Content starts
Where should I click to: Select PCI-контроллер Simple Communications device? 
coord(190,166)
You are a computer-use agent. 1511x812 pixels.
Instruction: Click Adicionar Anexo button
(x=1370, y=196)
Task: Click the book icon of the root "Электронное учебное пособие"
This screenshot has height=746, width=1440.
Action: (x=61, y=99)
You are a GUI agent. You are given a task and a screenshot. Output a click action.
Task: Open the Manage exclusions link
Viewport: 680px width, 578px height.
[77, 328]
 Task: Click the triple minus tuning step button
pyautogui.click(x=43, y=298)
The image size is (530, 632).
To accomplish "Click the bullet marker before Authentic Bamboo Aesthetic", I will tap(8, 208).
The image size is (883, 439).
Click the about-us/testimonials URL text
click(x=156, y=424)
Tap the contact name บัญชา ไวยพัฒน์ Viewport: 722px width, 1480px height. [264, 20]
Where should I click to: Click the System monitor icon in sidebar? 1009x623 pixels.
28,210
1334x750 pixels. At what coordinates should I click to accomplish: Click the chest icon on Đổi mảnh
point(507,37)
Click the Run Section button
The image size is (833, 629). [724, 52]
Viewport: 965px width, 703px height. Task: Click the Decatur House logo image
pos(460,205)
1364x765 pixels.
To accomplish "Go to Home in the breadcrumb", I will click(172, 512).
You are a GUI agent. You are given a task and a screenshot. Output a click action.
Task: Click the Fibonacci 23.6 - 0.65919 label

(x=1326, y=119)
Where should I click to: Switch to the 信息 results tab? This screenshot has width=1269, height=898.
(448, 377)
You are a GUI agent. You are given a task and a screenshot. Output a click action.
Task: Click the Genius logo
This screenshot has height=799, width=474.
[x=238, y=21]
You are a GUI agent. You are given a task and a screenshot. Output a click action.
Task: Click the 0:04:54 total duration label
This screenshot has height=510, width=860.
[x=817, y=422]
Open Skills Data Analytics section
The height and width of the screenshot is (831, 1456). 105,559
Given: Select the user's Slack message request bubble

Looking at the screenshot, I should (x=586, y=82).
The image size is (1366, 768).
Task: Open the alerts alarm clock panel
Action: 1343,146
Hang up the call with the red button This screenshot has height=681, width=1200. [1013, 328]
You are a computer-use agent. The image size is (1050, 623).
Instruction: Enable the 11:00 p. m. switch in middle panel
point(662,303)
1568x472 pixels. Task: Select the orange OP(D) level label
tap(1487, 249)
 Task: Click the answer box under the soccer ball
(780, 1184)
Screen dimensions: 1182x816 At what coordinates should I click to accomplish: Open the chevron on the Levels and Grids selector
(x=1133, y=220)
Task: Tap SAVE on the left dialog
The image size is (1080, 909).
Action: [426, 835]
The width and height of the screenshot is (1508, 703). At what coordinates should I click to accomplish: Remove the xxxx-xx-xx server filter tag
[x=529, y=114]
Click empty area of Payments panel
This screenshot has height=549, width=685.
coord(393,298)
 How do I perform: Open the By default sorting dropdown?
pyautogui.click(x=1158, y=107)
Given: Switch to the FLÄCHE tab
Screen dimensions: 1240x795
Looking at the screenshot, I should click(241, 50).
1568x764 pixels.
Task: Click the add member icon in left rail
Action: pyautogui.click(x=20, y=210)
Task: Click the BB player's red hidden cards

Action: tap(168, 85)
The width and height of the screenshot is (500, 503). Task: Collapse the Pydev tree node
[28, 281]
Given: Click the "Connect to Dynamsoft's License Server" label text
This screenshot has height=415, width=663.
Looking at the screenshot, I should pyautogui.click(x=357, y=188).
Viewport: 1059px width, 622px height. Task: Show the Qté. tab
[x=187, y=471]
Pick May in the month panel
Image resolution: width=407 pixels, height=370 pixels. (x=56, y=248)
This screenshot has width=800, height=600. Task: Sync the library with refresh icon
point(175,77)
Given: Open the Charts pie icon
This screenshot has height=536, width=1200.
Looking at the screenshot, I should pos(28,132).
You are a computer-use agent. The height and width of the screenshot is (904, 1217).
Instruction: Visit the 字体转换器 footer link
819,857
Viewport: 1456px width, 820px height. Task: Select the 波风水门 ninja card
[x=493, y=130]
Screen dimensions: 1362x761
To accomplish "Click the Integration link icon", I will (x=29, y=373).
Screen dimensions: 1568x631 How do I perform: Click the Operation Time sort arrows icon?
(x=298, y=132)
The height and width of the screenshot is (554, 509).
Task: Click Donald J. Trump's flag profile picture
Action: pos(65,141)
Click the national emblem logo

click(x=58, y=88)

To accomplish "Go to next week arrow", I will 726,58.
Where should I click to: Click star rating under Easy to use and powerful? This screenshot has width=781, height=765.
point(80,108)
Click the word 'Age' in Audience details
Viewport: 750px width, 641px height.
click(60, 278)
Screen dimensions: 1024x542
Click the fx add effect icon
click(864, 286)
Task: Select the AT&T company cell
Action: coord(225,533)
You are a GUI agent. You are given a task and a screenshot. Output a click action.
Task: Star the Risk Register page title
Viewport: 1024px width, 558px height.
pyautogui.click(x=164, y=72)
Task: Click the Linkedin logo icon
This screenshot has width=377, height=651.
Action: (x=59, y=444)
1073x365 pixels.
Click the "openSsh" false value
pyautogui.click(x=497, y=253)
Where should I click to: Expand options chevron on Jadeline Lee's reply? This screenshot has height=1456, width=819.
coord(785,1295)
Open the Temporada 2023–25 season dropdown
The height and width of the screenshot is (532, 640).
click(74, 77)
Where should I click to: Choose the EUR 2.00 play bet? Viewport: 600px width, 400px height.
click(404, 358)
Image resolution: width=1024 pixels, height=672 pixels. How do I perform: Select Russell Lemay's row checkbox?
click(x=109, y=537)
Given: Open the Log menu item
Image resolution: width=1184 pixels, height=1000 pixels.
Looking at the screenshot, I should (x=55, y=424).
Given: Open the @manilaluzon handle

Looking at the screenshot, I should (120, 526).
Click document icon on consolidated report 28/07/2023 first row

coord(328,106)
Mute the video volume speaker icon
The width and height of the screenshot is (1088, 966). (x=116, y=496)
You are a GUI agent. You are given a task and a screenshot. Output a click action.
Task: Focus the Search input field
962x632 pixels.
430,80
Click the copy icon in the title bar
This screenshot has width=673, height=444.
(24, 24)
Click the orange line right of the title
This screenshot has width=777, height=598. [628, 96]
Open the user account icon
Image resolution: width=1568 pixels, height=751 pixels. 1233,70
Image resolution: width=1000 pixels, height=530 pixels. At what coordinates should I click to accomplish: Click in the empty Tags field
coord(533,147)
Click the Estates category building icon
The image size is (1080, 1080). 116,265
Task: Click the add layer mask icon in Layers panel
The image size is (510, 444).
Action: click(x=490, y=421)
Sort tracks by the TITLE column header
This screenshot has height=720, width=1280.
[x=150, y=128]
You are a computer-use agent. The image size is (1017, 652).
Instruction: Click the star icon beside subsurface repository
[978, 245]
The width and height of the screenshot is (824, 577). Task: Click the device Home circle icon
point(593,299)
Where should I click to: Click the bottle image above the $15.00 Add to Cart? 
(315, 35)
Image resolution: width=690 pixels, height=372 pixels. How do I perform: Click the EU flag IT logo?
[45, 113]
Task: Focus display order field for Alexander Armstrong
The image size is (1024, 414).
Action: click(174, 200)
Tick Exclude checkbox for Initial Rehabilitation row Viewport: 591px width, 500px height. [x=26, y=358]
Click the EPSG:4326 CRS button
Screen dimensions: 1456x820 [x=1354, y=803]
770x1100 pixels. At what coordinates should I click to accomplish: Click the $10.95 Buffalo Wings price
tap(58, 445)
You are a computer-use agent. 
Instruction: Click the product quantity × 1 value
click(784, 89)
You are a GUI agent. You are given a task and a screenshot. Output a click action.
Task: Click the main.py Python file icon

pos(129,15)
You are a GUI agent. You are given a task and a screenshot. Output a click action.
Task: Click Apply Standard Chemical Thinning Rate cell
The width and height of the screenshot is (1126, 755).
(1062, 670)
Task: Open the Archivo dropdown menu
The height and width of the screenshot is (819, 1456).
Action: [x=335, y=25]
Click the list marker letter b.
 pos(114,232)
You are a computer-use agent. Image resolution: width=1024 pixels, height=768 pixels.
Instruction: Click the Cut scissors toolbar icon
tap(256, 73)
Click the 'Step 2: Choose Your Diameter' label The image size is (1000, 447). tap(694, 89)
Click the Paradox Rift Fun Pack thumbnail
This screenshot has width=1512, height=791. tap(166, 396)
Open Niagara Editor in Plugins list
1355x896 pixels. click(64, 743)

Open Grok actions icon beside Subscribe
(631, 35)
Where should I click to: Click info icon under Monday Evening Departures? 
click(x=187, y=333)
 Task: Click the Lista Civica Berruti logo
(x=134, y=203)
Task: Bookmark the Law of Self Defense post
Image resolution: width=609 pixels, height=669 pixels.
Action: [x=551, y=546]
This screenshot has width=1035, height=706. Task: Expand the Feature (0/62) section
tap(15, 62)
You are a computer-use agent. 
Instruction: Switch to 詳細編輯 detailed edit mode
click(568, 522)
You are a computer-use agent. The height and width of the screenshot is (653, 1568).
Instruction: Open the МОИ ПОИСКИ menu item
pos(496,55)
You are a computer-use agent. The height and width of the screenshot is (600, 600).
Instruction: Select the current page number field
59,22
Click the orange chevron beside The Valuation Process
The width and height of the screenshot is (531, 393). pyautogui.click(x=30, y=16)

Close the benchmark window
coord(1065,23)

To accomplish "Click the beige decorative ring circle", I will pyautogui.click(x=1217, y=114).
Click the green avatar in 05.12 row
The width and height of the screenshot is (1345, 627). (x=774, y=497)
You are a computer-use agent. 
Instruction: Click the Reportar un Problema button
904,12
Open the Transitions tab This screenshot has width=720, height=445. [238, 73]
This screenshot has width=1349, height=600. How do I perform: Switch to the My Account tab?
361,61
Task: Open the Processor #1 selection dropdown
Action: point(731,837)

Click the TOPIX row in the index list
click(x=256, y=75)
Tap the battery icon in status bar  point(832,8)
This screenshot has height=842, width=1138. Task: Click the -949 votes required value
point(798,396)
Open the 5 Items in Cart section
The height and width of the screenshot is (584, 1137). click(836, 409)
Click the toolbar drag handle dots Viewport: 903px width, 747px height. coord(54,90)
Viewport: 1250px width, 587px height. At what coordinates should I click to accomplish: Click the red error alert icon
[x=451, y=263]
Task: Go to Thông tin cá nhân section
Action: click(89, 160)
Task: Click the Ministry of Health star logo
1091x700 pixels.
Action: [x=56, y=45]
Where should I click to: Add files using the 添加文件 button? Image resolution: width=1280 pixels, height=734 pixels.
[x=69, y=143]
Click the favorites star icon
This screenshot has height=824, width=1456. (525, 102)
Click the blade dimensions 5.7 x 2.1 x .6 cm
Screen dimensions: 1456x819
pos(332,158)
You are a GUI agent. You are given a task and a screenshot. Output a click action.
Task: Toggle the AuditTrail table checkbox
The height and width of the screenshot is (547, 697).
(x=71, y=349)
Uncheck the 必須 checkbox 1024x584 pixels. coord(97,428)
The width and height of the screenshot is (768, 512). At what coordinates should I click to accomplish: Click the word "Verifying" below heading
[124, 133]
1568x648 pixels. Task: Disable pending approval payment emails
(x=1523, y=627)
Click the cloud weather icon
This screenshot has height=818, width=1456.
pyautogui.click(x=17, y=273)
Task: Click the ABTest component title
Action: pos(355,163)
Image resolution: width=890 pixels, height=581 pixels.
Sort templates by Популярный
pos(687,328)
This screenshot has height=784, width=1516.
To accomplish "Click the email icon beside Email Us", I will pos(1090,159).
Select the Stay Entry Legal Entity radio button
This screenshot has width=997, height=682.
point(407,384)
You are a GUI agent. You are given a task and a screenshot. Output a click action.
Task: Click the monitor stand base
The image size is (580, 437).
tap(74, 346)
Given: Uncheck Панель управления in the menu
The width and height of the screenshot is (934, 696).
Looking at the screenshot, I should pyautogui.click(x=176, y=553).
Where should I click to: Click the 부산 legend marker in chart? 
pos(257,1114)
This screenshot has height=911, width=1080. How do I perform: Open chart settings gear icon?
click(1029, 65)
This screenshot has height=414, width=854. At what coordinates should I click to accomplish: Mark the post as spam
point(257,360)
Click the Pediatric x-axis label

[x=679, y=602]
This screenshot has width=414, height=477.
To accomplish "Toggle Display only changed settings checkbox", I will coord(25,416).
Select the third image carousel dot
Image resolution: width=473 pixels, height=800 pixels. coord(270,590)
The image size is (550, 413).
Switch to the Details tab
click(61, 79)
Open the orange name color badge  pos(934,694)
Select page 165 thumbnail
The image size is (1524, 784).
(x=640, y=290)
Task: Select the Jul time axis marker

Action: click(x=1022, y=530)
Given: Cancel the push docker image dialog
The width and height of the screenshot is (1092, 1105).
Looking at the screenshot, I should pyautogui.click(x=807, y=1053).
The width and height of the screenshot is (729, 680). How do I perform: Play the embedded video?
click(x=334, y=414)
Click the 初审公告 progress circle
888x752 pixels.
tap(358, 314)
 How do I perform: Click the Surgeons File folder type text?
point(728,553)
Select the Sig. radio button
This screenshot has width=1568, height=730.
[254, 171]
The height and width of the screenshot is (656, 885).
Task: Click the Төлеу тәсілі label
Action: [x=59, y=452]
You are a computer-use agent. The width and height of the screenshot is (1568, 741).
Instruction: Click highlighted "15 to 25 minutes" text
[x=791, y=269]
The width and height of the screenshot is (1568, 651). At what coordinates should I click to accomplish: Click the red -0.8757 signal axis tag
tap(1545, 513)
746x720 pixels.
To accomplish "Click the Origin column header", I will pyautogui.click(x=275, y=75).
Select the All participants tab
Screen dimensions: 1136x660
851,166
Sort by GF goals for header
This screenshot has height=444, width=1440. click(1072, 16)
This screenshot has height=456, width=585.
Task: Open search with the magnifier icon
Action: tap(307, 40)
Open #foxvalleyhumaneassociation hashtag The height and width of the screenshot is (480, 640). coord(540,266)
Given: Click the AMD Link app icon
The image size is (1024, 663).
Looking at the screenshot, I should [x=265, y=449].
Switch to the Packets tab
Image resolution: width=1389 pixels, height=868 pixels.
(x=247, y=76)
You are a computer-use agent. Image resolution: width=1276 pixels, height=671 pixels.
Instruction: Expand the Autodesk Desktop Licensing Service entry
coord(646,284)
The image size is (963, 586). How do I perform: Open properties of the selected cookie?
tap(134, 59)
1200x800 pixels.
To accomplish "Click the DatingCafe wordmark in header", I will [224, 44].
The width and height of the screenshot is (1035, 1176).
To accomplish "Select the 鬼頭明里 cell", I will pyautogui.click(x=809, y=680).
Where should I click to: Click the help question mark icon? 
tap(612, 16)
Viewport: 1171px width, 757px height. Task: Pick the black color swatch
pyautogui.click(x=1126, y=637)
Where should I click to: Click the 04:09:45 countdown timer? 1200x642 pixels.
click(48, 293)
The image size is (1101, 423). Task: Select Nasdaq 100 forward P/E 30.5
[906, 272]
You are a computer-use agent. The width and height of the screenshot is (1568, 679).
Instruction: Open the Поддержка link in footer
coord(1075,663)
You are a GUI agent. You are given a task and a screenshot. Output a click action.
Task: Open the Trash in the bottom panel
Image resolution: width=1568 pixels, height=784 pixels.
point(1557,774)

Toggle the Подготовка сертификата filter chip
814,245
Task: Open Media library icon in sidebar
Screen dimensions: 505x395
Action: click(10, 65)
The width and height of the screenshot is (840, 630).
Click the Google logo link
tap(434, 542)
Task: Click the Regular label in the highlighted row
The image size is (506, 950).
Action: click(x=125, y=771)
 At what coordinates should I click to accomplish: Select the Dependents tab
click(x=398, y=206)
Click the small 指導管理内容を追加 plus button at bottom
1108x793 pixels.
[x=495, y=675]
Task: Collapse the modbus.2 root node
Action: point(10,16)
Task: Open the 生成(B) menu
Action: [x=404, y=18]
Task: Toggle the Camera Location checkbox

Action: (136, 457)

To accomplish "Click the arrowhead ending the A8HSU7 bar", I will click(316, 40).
Content ends
→ **WHAT YOU NEED TO DO**:
Among the entries above, the line containing "Where should I click to: Choose", the line containing "Given: Open the Log menu item", and all lines between them are to be restated word for word; nothing else belongs in the reply.

→ **ANSWER BOX**:
Where should I click to: Choose the EUR 2.00 play bet? Viewport: 600px width, 400px height.
click(404, 358)
Image resolution: width=1024 pixels, height=672 pixels. How do I perform: Select Russell Lemay's row checkbox?
click(x=109, y=537)
Given: Open the Log menu item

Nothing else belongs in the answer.